Problem description — Report only how many lines of the entries below contain the string "Corner".

Supplied material —
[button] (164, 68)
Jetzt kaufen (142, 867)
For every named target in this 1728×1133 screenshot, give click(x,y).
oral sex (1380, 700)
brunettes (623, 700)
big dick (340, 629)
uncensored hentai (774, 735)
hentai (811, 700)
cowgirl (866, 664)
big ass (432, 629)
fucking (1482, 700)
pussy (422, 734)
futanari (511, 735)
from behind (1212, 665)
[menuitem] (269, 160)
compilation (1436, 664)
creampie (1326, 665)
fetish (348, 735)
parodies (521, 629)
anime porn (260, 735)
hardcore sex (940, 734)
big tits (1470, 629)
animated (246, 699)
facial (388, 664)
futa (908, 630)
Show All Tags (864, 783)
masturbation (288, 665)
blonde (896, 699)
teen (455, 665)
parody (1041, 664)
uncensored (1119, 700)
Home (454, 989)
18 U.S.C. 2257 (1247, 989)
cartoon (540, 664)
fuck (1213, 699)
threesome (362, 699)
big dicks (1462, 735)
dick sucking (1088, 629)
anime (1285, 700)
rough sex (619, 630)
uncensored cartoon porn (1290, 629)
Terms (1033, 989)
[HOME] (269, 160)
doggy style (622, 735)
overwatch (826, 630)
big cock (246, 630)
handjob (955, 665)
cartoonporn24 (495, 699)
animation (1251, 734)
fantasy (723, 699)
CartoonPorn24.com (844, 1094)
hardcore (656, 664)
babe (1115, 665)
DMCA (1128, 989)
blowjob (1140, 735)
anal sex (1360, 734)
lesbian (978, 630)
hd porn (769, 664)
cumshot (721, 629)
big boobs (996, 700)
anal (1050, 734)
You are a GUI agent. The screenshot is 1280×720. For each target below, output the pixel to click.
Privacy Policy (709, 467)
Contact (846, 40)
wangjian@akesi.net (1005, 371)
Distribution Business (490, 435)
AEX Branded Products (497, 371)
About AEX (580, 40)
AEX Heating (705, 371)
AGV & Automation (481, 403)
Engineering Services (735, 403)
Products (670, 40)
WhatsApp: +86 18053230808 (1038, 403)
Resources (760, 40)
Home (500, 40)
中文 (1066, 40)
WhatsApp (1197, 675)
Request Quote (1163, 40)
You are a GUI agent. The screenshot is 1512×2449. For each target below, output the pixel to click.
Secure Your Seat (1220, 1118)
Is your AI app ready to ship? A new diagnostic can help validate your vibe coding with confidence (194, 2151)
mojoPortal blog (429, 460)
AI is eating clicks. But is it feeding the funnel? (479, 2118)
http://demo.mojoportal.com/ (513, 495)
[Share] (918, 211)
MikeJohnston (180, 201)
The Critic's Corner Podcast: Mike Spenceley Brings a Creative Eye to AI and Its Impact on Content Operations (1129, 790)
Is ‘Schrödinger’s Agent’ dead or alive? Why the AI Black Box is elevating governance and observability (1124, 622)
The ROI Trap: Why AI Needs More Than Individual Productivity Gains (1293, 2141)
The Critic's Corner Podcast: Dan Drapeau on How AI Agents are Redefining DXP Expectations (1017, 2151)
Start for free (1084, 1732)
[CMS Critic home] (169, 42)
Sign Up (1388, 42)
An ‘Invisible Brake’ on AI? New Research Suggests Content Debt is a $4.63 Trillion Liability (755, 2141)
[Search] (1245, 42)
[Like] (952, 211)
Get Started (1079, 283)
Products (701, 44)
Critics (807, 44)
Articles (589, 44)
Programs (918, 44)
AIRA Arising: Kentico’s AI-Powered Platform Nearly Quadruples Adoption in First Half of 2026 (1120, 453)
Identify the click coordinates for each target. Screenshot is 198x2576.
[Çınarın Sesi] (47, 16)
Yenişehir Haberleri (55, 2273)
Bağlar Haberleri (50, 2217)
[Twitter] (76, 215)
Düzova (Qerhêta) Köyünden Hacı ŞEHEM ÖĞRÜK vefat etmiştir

Answer space — 2